**Data for the task**
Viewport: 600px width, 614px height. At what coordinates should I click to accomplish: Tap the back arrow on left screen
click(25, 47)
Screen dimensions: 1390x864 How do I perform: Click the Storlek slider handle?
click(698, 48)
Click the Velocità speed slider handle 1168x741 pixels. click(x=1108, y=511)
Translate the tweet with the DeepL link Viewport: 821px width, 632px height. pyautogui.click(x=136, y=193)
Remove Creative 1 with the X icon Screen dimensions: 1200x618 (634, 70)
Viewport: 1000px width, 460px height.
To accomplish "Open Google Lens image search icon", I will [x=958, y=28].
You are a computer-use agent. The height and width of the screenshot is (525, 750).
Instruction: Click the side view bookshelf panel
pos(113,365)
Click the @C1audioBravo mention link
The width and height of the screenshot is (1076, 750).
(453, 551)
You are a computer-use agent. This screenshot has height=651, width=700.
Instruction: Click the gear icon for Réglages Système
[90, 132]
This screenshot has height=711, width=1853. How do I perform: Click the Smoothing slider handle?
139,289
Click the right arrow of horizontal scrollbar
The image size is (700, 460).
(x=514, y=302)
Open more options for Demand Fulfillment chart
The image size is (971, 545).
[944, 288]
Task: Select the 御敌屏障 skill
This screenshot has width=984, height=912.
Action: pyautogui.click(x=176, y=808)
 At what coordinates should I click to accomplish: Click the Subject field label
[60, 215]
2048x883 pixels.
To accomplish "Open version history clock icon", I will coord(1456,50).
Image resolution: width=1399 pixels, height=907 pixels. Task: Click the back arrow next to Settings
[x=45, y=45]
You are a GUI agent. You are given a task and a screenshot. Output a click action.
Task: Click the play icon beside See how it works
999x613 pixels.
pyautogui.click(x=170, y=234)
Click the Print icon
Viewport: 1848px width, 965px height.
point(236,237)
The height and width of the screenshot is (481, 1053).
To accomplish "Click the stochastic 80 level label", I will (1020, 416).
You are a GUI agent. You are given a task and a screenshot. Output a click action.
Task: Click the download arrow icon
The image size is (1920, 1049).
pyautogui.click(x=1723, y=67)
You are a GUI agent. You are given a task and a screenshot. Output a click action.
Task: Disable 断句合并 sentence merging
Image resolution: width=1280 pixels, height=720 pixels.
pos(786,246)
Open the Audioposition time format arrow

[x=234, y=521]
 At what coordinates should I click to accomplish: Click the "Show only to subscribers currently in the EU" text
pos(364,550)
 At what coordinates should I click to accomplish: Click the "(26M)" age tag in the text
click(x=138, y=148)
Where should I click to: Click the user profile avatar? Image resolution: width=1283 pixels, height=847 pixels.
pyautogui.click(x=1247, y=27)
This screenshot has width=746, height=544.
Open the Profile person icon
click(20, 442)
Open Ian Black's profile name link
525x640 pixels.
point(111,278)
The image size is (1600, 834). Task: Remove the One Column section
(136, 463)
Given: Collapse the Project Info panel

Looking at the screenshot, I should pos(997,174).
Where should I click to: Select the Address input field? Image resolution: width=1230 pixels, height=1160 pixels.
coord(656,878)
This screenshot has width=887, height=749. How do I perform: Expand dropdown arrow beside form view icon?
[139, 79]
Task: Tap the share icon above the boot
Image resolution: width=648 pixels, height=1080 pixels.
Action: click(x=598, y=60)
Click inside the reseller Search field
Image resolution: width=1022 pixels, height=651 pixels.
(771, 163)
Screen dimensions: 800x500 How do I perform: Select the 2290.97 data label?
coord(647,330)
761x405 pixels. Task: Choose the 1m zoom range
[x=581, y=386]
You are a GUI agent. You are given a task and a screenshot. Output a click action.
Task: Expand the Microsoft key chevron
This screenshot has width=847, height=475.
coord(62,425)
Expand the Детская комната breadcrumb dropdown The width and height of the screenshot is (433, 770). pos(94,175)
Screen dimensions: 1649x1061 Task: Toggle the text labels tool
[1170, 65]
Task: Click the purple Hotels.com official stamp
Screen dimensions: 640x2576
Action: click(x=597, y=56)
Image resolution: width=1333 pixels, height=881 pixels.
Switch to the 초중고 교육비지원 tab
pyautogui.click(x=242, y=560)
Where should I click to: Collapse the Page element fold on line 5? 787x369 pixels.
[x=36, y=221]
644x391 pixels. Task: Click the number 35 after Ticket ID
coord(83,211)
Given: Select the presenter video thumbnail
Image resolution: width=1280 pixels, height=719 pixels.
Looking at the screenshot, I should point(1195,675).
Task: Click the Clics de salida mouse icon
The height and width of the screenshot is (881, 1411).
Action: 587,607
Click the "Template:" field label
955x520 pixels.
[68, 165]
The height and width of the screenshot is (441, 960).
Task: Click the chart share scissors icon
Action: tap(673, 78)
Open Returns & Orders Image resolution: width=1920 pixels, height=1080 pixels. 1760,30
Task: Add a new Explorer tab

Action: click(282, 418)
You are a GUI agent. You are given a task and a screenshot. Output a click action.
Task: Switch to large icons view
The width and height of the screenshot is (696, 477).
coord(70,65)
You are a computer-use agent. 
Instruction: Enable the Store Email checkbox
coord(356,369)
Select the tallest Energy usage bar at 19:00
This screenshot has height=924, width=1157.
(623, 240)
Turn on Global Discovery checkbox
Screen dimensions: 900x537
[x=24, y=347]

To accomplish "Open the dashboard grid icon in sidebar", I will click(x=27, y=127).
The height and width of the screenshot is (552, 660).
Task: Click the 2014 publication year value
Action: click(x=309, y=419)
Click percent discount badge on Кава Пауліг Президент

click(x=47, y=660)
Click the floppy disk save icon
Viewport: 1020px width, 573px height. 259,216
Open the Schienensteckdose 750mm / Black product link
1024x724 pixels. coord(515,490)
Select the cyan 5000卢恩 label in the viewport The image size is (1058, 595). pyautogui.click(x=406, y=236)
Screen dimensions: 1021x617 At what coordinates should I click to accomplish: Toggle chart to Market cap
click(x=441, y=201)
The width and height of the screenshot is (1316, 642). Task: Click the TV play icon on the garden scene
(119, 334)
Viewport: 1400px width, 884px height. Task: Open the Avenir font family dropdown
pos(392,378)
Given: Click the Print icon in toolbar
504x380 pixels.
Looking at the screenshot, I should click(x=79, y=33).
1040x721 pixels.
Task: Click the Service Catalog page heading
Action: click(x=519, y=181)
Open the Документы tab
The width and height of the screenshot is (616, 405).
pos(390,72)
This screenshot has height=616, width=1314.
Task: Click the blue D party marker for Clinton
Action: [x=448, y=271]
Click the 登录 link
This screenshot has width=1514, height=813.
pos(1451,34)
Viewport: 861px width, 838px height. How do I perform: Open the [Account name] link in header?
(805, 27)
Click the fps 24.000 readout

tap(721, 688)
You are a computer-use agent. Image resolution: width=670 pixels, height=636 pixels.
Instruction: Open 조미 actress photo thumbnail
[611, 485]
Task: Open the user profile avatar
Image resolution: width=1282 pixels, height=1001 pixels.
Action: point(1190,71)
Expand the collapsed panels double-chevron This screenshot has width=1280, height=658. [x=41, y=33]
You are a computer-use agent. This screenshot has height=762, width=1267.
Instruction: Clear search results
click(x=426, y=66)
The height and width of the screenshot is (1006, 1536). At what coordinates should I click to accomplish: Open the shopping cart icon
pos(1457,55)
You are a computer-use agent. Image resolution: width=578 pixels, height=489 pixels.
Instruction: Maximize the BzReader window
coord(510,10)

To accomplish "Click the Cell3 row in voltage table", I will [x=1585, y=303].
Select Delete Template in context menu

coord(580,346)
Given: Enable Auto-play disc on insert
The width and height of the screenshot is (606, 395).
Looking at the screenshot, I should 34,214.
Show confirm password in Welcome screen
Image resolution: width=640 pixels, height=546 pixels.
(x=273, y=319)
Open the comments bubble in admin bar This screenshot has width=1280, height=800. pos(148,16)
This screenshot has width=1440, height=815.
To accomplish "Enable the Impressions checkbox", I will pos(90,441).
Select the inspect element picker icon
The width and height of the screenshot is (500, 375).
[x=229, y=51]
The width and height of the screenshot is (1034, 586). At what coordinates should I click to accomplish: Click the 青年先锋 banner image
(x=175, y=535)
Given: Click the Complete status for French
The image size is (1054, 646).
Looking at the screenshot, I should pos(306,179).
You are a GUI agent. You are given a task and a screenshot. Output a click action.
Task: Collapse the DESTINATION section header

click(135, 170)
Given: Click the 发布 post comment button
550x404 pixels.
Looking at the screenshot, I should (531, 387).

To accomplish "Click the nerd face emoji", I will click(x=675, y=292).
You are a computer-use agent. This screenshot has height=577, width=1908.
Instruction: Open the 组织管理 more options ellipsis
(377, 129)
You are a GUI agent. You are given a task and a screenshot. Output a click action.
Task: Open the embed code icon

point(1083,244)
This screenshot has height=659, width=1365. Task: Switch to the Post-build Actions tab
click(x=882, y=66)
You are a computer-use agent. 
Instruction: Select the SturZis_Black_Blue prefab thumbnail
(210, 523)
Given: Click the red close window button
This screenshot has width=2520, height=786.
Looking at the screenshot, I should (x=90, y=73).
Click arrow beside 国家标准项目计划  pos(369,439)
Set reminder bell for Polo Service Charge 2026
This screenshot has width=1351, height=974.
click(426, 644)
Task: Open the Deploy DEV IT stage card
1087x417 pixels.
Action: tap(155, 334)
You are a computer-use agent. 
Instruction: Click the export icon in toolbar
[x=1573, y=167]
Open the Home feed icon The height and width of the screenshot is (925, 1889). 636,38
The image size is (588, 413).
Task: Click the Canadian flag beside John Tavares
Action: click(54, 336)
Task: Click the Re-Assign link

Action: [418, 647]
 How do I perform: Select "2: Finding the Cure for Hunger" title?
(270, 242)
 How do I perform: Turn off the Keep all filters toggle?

**Required action**
From the top of the material above, please transcribe each line exactly. Include the line with "You are a computer-use agent. The" and end there.

**Completed exercise**
Viewport: 600px width, 614px height. At what coordinates should I click to accomplish: Tap the back arrow on left screen
click(25, 47)
Screen dimensions: 1390x864 How do I perform: Click the Storlek slider handle?
click(698, 48)
Click the Velocità speed slider handle 1168x741 pixels. click(x=1108, y=511)
Translate the tweet with the DeepL link Viewport: 821px width, 632px height. pyautogui.click(x=136, y=193)
Remove Creative 1 with the X icon Screen dimensions: 1200x618 (634, 70)
Viewport: 1000px width, 460px height.
To accomplish "Open Google Lens image search icon", I will [x=958, y=28].
You are a computer-use agent. The height and width of the screenshot is (525, 750).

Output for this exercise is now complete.